Evet, kahramanların tümü bulundukları ortamdan, hayatlarından memnun değil, yenilmiş, kırık insanlar. Müzikle, türkülerle hayata tutunmaya çalışıyorlar. Ve özlemle arayışlara giriyorlar, iyi bir türkü, iyi bir melodi nerede bulunurun peşindeler, onlara mutluluk, huzur getirecek yerlerin arayışı içindeler. Gidilmemiş yerlerde huzur var mı, mutluluk var mı?
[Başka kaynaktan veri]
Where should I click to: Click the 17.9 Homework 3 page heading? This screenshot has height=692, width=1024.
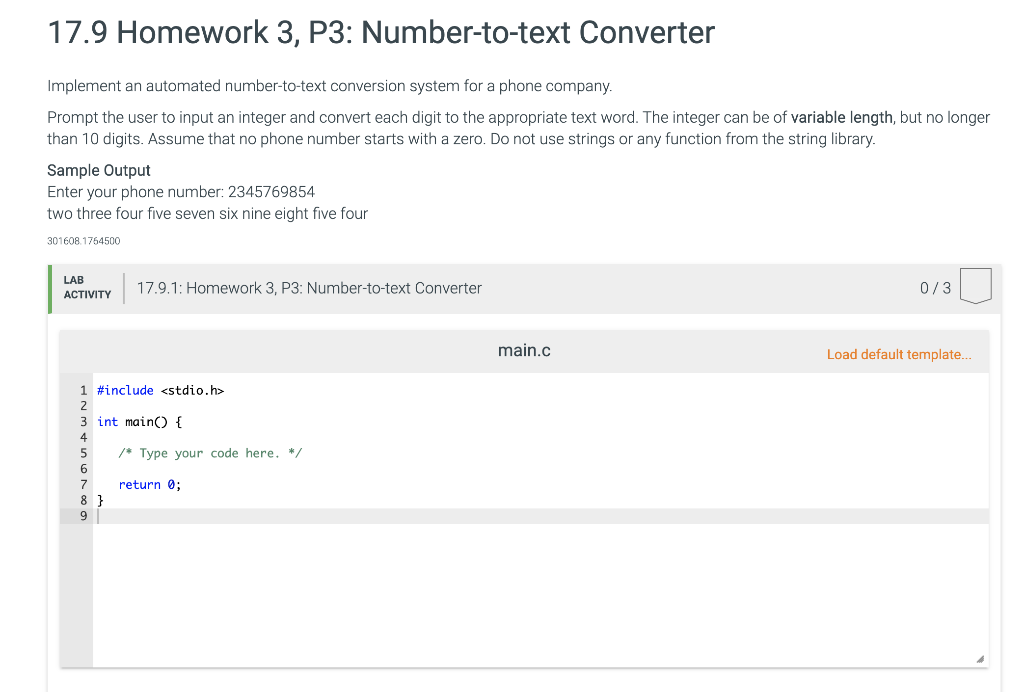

Bu kitaba biraz da bir tür müziğe sevgi, saygı sunma olarak bakılabilir. Müziğin kendisi pek çok edebiyatçı için bir ilham ve etki kaynağı olmuştur. Çünkü müzik doğrudan ruha ve kalbe seslenir. Edebiyatçı da yazdığı satırlarda müziğin gerçekten de duyulmasını ister. Tematik bir bütünlük gözettiğim öykülerde müziğin bütünlüğünü sağlayan bir laitmotif olmasını arzuladım. Müziksever karakterler, sanatçılar müziğin gücüne, etkisine sığınıyorlar. Kitap müzik üzerine değil ama arka planda çalan bir beste olmasını arzuladım. Müzik dünyanın ses kaosundan bir düzen oluşturur, bir güzellik yaratır diye düşünüyorum.


Bunca yıl sonra akbaba ve çocuğu fotoğraflayan kişinin öyküsünü yazmak nereden aklınıza geldi peki?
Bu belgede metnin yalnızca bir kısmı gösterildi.